At the end of the journey, I pull up in front of my mother, and she starts laughing uncontrollably, as though she’s doing an impromptu Joker impression.

“Okay, this is pretty cool,” she says as she drops into the passenger’s seat. She drops an expletive or two in there, as well.

So how am I going to top this with an even faster, wilder car?

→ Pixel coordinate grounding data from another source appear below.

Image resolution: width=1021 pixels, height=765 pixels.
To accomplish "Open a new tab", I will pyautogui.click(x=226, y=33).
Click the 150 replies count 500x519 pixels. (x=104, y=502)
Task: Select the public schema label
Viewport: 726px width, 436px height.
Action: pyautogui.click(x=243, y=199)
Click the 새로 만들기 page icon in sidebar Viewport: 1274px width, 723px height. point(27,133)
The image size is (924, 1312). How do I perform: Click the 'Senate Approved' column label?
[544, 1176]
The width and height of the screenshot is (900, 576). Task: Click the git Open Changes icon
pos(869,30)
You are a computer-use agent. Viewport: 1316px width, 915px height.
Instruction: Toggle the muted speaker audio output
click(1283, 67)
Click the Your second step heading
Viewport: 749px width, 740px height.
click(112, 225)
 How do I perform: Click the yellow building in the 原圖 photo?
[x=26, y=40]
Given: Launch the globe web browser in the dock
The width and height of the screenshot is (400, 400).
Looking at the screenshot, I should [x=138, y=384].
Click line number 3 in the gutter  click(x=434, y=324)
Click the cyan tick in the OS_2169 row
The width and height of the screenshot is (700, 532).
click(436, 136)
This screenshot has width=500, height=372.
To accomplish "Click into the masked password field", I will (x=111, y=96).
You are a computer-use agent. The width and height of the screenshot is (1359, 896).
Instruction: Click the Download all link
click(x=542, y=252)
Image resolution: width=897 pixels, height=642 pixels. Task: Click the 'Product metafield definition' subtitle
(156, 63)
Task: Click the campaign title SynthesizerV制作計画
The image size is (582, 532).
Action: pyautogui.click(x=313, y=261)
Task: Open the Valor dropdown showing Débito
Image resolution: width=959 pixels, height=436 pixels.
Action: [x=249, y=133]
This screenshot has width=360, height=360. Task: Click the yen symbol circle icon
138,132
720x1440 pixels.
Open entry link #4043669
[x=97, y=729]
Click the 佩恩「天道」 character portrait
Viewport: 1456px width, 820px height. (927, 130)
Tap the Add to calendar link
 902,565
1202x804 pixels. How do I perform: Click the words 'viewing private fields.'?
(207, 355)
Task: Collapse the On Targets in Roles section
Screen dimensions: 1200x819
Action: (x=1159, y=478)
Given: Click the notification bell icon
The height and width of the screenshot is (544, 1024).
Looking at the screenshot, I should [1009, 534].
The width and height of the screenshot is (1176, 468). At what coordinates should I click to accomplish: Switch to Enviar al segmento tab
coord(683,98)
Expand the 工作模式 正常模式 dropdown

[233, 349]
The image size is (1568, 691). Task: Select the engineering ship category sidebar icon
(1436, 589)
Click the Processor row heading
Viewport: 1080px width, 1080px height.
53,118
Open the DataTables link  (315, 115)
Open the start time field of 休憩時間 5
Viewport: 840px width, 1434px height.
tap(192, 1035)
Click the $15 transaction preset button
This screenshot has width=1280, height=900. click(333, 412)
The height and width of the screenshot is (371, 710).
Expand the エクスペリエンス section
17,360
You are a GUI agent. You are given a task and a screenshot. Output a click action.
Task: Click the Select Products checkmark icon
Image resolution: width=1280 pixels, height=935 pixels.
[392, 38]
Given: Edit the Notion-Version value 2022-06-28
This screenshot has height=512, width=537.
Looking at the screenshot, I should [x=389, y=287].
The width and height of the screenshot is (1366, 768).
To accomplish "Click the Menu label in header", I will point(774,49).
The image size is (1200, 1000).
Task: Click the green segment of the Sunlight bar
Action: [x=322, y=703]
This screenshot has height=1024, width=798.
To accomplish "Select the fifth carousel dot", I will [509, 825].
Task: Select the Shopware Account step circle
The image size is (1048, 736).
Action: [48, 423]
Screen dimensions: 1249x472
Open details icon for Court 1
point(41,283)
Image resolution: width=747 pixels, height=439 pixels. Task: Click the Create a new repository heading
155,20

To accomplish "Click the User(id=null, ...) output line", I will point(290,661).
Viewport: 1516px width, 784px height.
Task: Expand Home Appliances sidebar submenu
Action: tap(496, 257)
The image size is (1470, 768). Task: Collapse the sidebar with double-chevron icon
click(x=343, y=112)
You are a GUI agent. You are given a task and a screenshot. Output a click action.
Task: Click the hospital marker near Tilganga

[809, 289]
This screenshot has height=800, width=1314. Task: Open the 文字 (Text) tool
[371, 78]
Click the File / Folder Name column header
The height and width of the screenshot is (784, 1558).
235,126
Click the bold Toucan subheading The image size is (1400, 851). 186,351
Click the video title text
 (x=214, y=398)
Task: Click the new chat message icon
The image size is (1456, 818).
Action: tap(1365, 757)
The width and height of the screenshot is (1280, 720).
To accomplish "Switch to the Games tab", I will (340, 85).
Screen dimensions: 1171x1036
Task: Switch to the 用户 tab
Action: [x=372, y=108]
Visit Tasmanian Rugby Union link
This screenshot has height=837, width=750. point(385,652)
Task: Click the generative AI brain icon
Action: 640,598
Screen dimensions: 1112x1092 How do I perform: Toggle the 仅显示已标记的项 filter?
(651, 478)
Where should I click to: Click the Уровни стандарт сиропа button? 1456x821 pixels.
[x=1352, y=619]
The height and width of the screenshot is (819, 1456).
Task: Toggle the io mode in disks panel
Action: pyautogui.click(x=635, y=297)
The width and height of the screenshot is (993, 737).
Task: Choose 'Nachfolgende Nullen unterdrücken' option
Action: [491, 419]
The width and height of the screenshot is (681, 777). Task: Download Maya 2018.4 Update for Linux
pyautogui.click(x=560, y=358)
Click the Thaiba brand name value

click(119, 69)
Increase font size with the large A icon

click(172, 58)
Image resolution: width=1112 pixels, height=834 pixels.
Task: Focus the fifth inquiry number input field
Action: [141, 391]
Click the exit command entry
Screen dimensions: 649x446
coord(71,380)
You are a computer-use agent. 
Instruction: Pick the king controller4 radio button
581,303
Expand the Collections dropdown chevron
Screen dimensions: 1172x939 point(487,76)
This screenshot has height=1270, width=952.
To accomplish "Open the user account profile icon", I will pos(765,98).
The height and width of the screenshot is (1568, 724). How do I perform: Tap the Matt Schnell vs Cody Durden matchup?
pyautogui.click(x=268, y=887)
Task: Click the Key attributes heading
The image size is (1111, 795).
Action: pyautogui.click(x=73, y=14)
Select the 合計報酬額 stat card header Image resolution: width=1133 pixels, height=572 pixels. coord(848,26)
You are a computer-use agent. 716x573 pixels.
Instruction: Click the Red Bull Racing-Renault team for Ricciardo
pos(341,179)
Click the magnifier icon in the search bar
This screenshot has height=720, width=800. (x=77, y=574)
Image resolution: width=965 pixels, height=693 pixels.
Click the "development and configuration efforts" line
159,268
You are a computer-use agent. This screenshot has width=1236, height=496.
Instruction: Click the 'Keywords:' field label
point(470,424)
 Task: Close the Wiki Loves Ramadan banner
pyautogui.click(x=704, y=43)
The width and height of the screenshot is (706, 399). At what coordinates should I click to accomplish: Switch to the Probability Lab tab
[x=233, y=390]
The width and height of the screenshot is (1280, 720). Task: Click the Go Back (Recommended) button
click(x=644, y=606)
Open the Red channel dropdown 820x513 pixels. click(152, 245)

Thankfully, I don’t need to. Mom says she wants to go off-roading in a Jeep Gladiator next year.

2019 Lamborghini Aventador SVJ: Key Specs

Základní cena (testovaná cena): $ 517,770 ($ 583,470)
Hnací ústrojí: 6.5-liter V12; seven-speed sequential manual gearbox; all-wheel-drive
Výkon: 759
Točivý moment: 531 lb-ft
0-60 MPH: 2.5 sekund (Trend motoru testování)
Nejvyšší rychlost: The scary side of 217 mph

Lamborghini provided this product for review.